Begin by layering on 1/3rd part of the wrap so it’s easy to roll. First with the caramelized capsicum and onions.
and finally the tomatoes.
Roll ’em up.
serve am as is, or if you feel fancy then add some gorgeous crispy baked potatoes on the side.
Cooked chickpeas: 200g (1cup)
Tahini: 40g (1/4 cup)
Red pepper: 1 in nos
Garlic cloves: 2 small
Salt: 1/2 tsp
Cumin powder: 1 tsp
Lime juice: 1 tsp
Olive oil: 1 tbsp
Whole Wheat wraps: 2 in nos
Onion: 1 medium sized
Capsicum : 1 medium size
Tomato: 1 small
Mushrooms: 8-10 small button mushrooms
Salt: a pinch
Oil: 2 tsp
Recipe instructions for Hummus:
Roast red pepper on high flame, until all sides are charred and blackened. Cover and let rest for 10-15 minutes for the skin to loosen, after which gently peel away the charred skin and remove seeds.
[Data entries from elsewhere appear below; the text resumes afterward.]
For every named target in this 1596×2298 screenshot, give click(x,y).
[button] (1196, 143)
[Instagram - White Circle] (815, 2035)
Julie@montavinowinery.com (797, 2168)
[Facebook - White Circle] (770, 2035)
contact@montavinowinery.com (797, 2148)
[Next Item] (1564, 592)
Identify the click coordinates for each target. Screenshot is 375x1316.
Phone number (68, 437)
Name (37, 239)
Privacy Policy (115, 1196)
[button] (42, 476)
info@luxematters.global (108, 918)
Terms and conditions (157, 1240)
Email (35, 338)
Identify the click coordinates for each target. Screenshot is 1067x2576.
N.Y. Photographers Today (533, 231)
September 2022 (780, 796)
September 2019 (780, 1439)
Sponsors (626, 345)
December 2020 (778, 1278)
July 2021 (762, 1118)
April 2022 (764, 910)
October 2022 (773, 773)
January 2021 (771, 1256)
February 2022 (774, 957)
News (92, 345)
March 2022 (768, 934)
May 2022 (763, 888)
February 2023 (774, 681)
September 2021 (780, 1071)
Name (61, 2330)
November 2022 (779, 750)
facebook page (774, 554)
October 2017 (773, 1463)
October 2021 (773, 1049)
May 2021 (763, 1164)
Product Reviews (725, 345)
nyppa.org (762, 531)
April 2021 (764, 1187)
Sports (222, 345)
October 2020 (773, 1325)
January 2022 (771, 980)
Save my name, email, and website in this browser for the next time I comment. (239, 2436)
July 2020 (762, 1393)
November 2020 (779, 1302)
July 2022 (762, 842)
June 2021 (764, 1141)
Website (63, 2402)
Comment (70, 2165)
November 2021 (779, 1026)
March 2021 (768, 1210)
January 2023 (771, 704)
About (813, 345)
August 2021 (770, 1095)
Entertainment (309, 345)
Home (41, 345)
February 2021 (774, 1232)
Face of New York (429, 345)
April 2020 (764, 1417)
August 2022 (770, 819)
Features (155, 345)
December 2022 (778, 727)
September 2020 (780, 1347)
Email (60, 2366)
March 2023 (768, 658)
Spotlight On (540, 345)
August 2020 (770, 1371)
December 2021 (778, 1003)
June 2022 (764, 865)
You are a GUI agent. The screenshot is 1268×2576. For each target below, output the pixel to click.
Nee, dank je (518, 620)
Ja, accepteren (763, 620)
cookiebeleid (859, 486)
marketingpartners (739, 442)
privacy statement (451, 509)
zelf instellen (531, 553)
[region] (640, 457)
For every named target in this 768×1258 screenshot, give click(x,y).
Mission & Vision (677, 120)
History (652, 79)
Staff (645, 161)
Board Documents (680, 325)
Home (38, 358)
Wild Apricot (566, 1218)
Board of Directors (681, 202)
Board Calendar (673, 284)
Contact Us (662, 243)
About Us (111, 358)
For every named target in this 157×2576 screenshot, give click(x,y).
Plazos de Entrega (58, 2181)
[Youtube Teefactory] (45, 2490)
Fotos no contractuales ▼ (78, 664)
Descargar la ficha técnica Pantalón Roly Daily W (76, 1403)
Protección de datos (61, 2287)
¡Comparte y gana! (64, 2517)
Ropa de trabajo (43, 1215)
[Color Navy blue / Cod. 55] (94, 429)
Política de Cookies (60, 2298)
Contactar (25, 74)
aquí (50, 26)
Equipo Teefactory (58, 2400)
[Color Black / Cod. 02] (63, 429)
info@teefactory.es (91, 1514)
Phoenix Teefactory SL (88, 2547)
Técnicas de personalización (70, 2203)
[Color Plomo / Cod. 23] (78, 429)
Add all the hummus ingredients with the roasted red pepper in a blender or food processor and pulse until a thick paste is formed.
For the wraps
Thinly slice vegetables and de seed tomatoes.
Heat oil on high flame until smoking and add the sliced capsicum and onions with a pinch of salt until sweetly caramelized. Keep tossing to keep from burning.
Remove to a plate once cooked, and in the same pan add in sliced mushrooms and cook until browned and soft.
To form the wraps, spread hummus generously on whole wheat wrap and begin layering the vegetables on 1/3rd side without heaping on too high so as to enable easy rolling of the wrap.